How is the coefficient b0 related to the dummy variable trap?
- Since $D2 = 1 − D1$ then if you include both $D1$ and $D2$ you get: $$ \begin{equation}\begin{split} y& = b_0 + b_1x_1 + b_2x_2 + b_3x_3 + b_4D_1 + b_5D_2\ &= b_0 + b_1x_1 + b_2x_2 + b_3x_3 + b_4D_1 + b_5(1 − D_1)\ &= b_0 + b_5 + b_1x_1 + b_2x_2 + b_3x_3 + (b_4 − b_5)D_1\ &= b^∗_0 + b_1x_1 + b_2x_2 + b_3x_3 + b^∗_4D_1 \end{split}\end{equation} $$
- with $b^∗_0 = b_0 + b_5$ and $b^∗_4 = b_4 − b_5$
- Therefore the information of the redundant dummy variable $D2$ is going into the constant $b_0$.

Decision Tree Regression

How does the algorithm split the data points?
- It uses reduction of standard deviation of the predictions. In other words, the standard deviation is decreased right after a split. Hence, building a decision tree is all about finding the attribute that returns the highest standard deviation reduction (i.e., the most homogeneous branches).
What is the Information Gain and how does it work in Decision Trees?
- The Information Gain in Decision Tree Regression is exactly the Standard Deviation Reduction we are looking to reach. We calculate by how much the Standard Deviation decreases after each split. Because the more the Standard Deviation is decreased after a split, the more homogeneous the child nodes will be.
What is the Entropy and how does it work in Decision Trees?
- The Entropy measures the disorder in a set, here in a part resulting from a split. So the more homogeneous is your data in a part, the lower will be the entropy.

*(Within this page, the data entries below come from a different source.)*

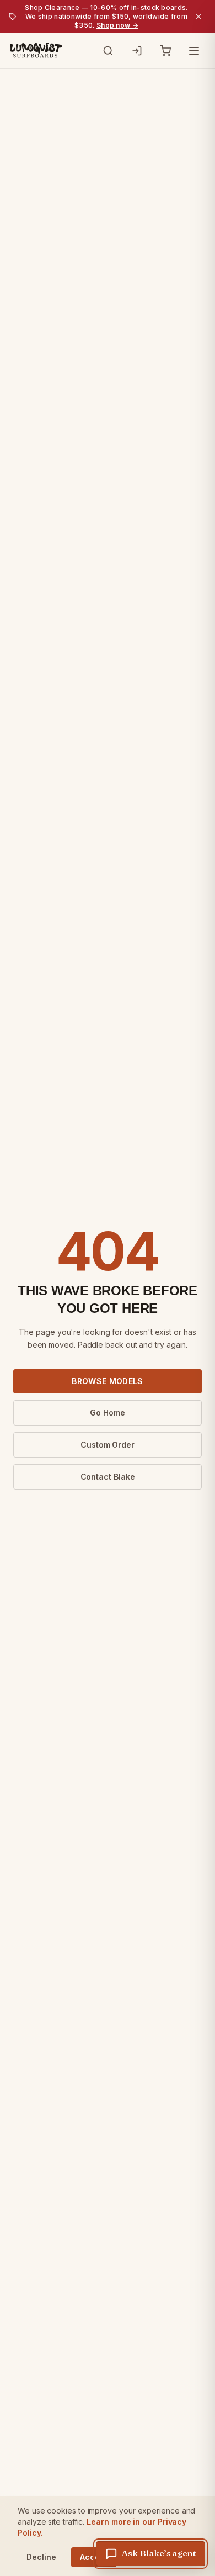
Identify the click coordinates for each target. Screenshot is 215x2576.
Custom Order (107, 1444)
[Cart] (165, 51)
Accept (94, 2557)
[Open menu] (194, 51)
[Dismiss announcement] (198, 16)
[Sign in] (137, 51)
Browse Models (107, 1381)
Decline (41, 2557)
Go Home (107, 1412)
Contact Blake (107, 1476)
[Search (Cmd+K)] (108, 51)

The more you have splits, the more you have chance to find parts in which your data is homogeneous, and therefore the lower will be the entropy (close to 0) in these parts. However you might still find some nodes where the data is not homogeneous, and therefore the entropy would not be that small.

Random Forest Regression

What is the advantage and drawback of Random Forests compared to Decision Trees?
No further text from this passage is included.